La luce che rende quindi percepibili queste composizioni, ordinate insieme ai generosi e valenti compagni, Jon Hopkins e Leo Abrahams, é una luce innovativa e sorprendente, proprio com’è sempre stato lecito attendersi da quest’uomo maturo e sorridente. In questa luce variabile ed eterea prendono forma solo gli sfondi, badate bene, luoghi da abitare con impegno e solidarietà, perchè mai arbitrari, pure se mai impossibili da popolare. Le ritmiche angolari e taglienti, che sono un importante squarcio sullo stato “attuale” delle cose, indicano con chiarezza la natura di queste inesplorate regioni. Ne traiamo indicazioni e direzioni per la costruzione delle nostre abitazioni soniche, per attrezzare i nostri veicoli.

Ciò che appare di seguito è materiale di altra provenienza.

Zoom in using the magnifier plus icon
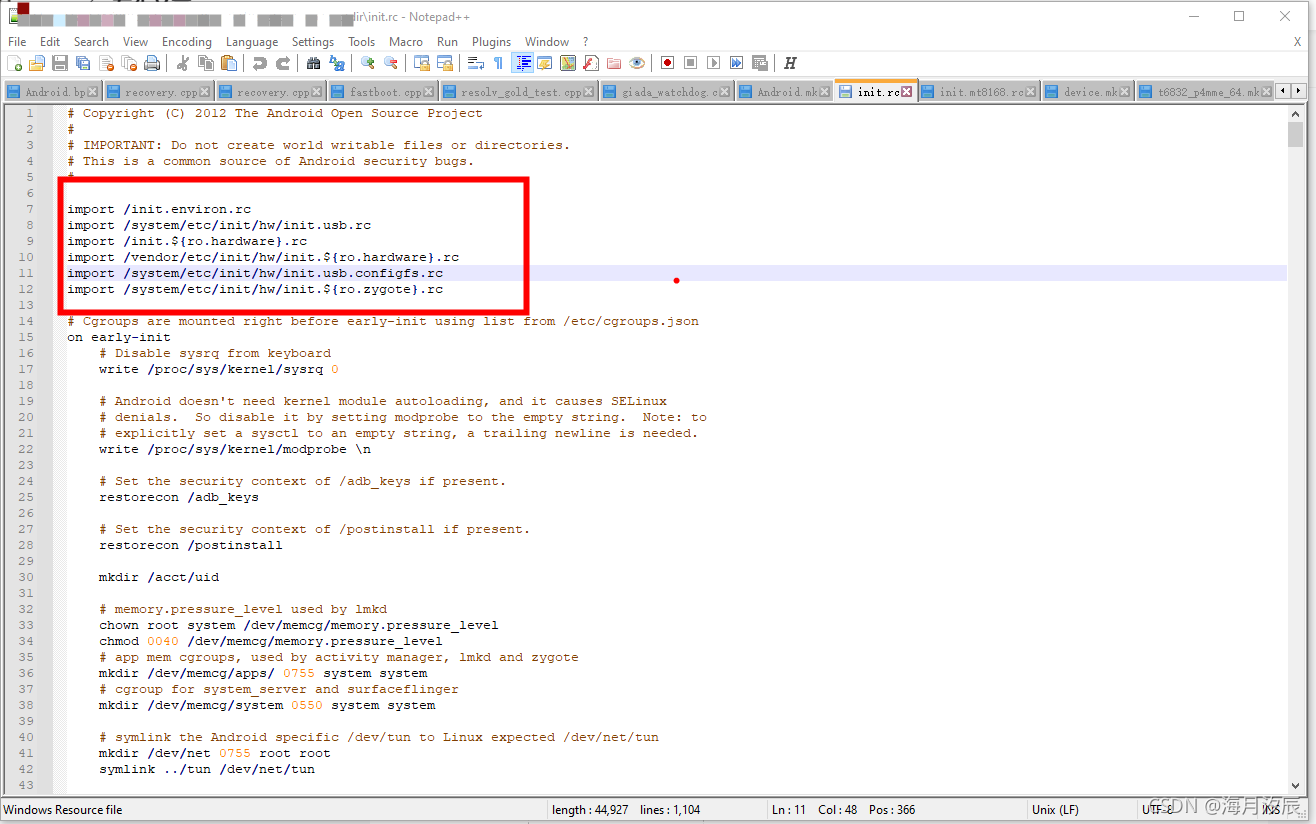 367,62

La teoria del viaggio, in questi ambienti multidimensionali, è differente per ciascuno. Potrebbe essere responsabile l’ascoltatore dell’incapacità di muovere il primo passo, quello che richiede la maggiore intelligenza, una connessione con le coordinate territoriali che non sono implicite nelle indicazioni. E’ precisa esigenza del conduttore che ogni passeggero assuma le sue proprie responsabilità, ma non si mortifichi troppo colui che si addormenta di fronte al banchetto, così come colui che venutosi a trovare in una crociera familiare si trovi improvvisamente su pianeti non allineati.

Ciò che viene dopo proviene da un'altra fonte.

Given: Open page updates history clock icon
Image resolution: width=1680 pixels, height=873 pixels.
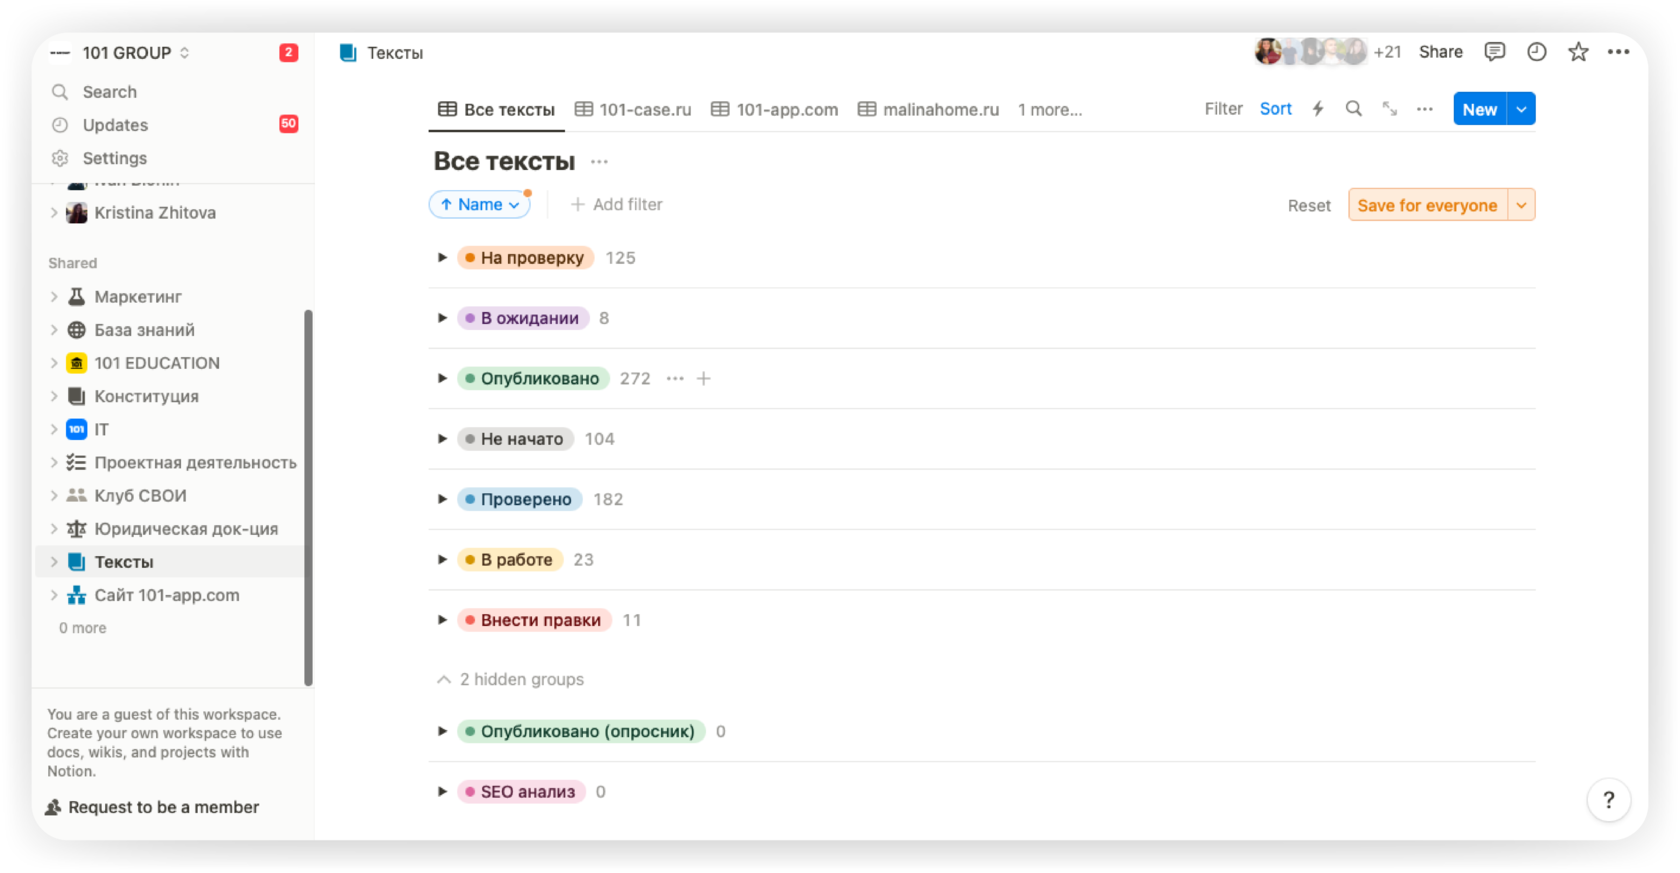Looking at the screenshot, I should tap(1536, 52).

Sono abbastanza vecchio da aver atteso l’uscita di ogni album di Brian Eno. Abbastanza attento da sapere come ciascuno di essi sia stato accolto con freddezza e con una certa diffidenza, salvo poi assurgere a status di riferimento per decine (centinaia) di musicisti, di produttori, di tecnici e altri ascoltatori qualificati. Perchè Brian Eno non pubblica nuovi lavori: inaugura nuovi generi. Nella storia della discografia ci sono esempi di questo tipo: Il primo disco dei Beatles, o quello dei Velvet Underground con Nico, così come Bitches Brew di Miles Davis o Are you Experienced? di Jimi Hendrix e molti altri meno conosciuti ma altrettanto inspirazionali per le orecchie più attente.

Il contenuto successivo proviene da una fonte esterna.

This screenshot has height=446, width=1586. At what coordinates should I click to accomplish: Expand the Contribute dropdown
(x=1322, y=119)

A parte Stravinskji e Davis, invece, è quasi impossibile reinventarsi credibilmente all’interno di un nuovo genere. Non solo perchè la percezione pubblica deve essere assecondata in modo lento e molto incrementale, ma anche perchè non c’è fatica maggiore, e più grande straniamento personale, della mutazione del linguaggio, del fraseggio o perfino del vocabolario. Abbandonare uno stile mantenendo credibilità e forza è avventura riservata a pochi. Ci misuriamo con personalità molto solide, quando questo accade, non con un genio ma con molti, che decidono di abitare lo stesso individuo mentre questo abbandona territori e postazioni. Mentre si attraversano regioni nuove ed insidiose, occorre mutare l’intera intelligenza locale.